Brand New chronology
| Déjà Entendu (2003) | The Holiday EP (2003) | The Devil and God Are Raging Inside Me (2006) |

= The Holiday EP =

The Holiday EP is an EP by the American rock band Brand New. This free limited edition album was released on December 15, 2003, and made exclusively available to members of the Brand New street team. Only 1000 copies were pressed.

The first song, "The Boy Who Blocked His Own Shot (acoustic)", was recorded live on radio station KNRK in Portland, Oregon on July 10, 2003. "Logan to Government Center (demo)" first surfaced on a leaked demo tape and later re-recorded for release on their debut album Your Favorite Weapon (2001). "The Quiet Things That No One Ever Knows (acoustic)" was also recorded live at a radio station, K-Rock Station WXRK in New York City.

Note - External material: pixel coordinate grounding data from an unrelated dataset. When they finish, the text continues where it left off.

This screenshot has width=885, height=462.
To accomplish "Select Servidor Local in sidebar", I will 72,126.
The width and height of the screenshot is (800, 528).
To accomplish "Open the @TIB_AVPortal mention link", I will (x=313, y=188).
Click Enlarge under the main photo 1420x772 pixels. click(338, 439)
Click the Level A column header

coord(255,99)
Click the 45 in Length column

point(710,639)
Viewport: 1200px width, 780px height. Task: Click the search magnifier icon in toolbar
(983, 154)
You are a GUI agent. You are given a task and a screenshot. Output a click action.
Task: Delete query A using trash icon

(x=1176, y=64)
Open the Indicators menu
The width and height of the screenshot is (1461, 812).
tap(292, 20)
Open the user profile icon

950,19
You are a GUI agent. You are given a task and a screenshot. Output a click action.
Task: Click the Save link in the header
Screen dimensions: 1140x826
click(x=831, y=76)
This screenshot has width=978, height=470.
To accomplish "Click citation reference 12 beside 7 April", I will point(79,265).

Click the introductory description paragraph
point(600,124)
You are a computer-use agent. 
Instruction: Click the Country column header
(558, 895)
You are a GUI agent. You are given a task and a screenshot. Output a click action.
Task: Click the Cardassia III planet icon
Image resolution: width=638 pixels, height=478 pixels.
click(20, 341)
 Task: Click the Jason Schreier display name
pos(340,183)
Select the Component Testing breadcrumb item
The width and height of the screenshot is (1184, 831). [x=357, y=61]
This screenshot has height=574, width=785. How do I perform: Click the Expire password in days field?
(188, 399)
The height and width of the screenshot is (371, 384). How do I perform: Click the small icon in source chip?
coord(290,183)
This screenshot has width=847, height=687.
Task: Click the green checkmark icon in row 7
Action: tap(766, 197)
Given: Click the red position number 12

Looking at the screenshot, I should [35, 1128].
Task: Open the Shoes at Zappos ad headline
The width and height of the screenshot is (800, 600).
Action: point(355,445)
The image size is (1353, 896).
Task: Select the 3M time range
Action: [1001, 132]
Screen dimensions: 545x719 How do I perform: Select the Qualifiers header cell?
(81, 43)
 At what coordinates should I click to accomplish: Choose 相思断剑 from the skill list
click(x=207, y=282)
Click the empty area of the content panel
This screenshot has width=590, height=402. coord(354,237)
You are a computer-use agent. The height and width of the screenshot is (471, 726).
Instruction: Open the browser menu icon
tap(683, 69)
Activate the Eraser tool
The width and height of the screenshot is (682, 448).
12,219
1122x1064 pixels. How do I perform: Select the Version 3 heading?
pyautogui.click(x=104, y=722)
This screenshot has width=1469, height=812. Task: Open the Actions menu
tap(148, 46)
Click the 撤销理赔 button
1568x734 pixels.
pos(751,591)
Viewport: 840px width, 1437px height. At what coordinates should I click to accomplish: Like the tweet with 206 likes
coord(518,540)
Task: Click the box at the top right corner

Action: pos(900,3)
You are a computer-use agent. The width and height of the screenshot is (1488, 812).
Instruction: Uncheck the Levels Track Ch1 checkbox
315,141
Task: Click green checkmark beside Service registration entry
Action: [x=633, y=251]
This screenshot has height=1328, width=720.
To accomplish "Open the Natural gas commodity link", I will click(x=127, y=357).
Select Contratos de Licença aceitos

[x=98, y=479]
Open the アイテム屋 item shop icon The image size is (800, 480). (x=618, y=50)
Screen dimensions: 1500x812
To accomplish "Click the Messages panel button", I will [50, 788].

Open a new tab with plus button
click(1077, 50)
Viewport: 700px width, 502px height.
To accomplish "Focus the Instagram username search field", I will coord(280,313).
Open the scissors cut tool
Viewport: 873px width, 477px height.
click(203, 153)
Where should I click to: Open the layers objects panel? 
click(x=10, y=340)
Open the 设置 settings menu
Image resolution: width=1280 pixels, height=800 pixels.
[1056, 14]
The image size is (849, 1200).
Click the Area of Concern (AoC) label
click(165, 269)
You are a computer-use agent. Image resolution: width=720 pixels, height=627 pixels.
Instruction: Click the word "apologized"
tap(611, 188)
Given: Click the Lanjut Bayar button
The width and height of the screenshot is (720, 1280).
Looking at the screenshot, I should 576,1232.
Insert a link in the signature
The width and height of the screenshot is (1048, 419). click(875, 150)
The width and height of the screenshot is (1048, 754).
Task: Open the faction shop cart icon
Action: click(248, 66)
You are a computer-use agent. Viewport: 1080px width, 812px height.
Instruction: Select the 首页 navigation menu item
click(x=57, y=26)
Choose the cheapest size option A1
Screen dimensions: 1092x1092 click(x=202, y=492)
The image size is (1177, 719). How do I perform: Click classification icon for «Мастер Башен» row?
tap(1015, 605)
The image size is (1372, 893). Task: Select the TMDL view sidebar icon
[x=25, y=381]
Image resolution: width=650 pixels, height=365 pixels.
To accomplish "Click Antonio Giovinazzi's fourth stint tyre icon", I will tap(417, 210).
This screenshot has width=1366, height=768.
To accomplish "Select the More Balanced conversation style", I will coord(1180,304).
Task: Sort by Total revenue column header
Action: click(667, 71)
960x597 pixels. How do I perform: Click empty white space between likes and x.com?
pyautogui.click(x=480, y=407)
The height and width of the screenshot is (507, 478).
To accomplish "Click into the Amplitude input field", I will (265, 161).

Record producer Mike Sapone, who produced Your Favorite Weapon, recorded and mixed the demo version of "Good to Know That If I Ever Need Attention All I Have to Do Is Die (demo)". The final song on the EP is the Christmas carol "O Holy Night", written by Adolphe Adam in 1847 and recorded by Brand New and Luke Wood in 2003.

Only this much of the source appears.